(begin)

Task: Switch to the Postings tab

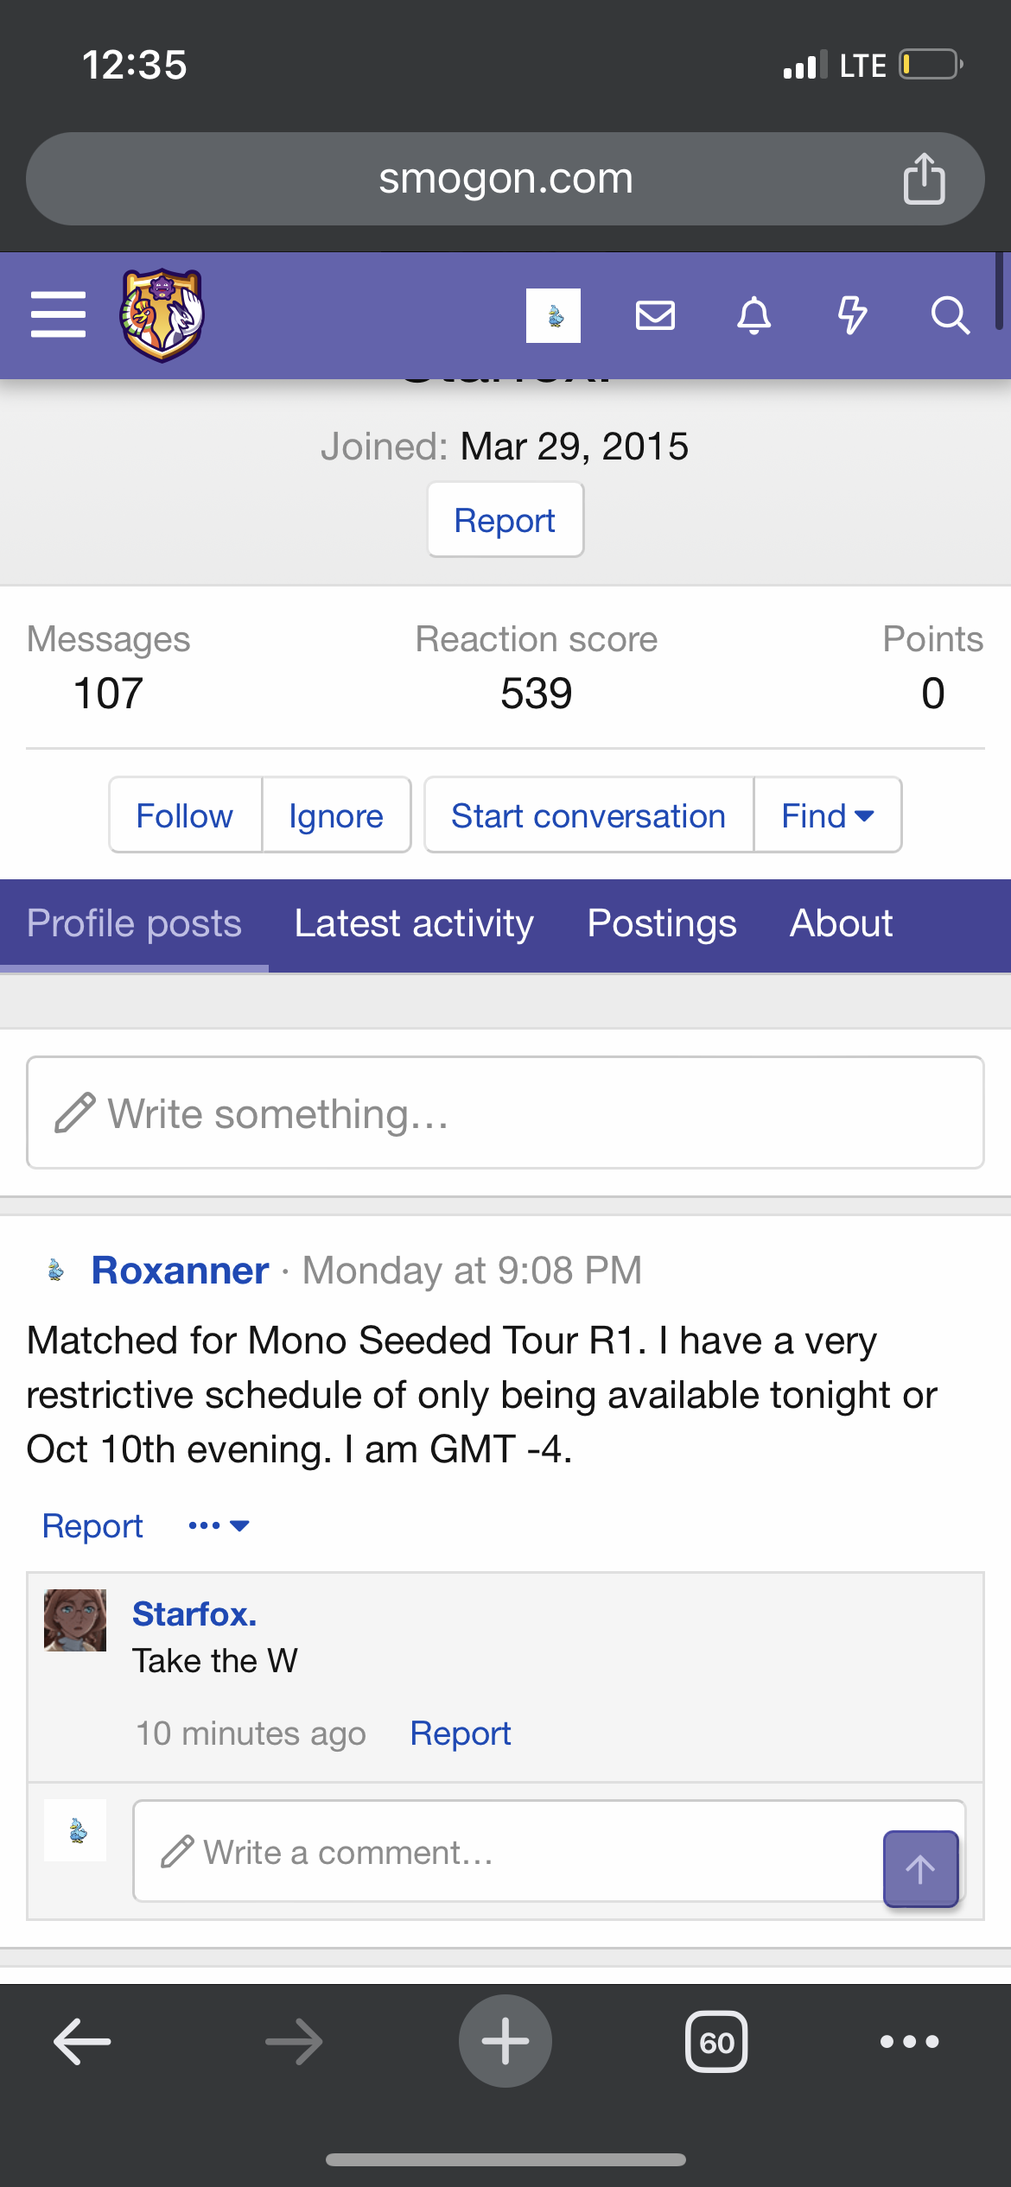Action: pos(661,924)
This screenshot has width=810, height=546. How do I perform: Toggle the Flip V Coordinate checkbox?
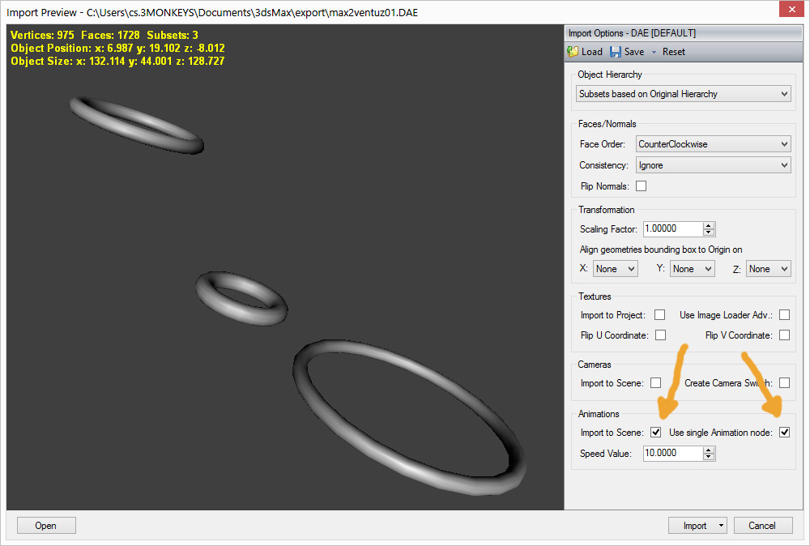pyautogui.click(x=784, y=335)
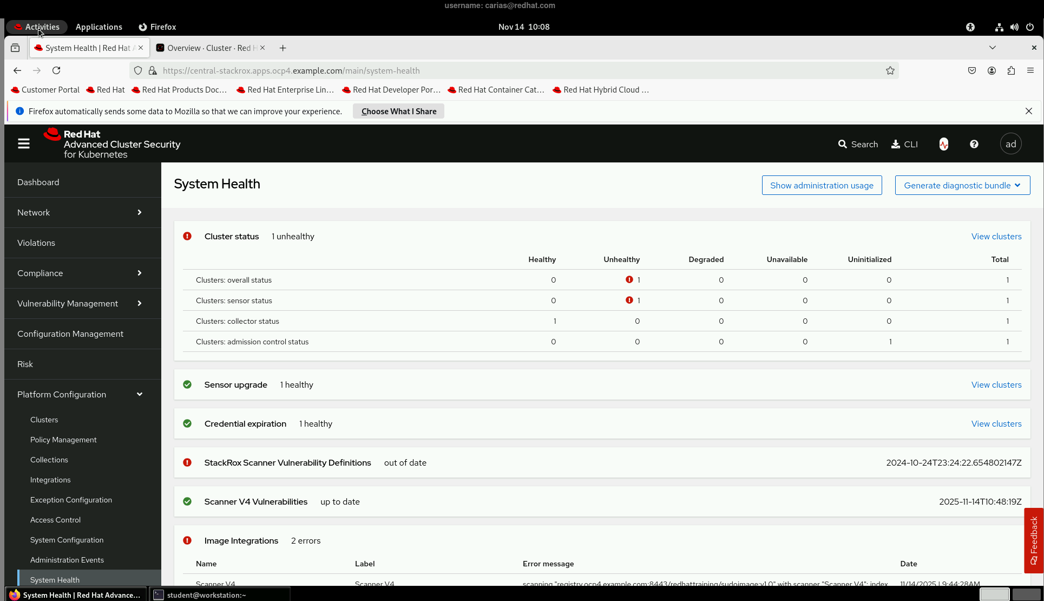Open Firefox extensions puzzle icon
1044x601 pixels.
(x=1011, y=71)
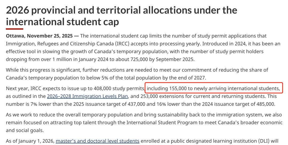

(end)

— EXERCISE REQUIREMENTS —
Please print all of the material above word for word, leaving out the pictures.

— RESPONSE —
Task: Switch to the Postings tab

Action: pos(661,924)
This screenshot has width=810, height=546. How do I perform: Toggle the Flip V Coordinate checkbox?
pyautogui.click(x=784, y=335)
Open Firefox extensions puzzle icon
1044x601 pixels.
(x=1011, y=71)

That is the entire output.